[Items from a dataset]
'''
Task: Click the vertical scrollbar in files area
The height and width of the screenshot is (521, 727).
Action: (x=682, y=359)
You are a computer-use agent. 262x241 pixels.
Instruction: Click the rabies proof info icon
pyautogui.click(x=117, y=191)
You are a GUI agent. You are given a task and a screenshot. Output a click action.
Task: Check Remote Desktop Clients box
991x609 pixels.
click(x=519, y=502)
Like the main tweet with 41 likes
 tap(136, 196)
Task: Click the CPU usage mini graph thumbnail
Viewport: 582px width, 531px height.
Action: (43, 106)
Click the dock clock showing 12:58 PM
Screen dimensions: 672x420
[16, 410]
'''
'''
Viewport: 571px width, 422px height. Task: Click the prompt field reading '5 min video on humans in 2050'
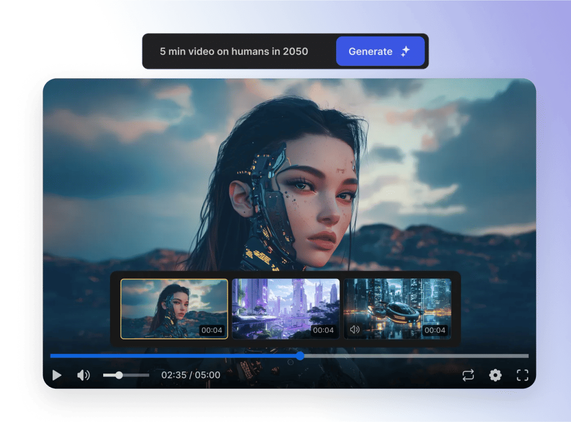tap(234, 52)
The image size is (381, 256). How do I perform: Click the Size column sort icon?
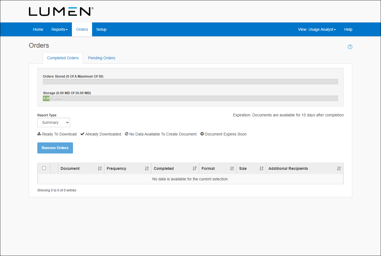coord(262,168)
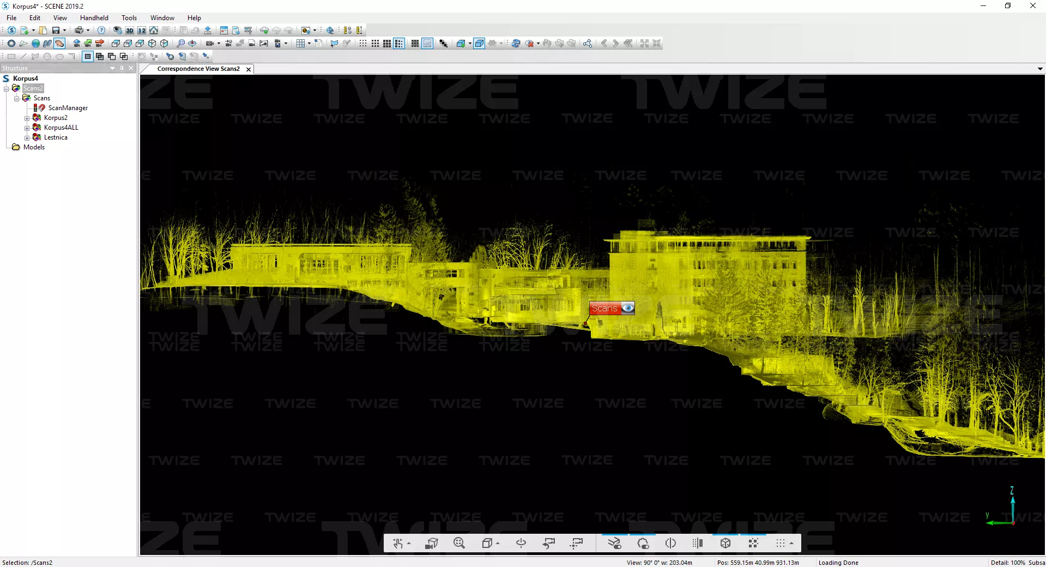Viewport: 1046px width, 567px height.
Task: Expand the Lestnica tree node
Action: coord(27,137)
'''
■ What you have to do ■
Check each line above for the word "agent" and say how many have it, with nothing else.

■ Task output ■
2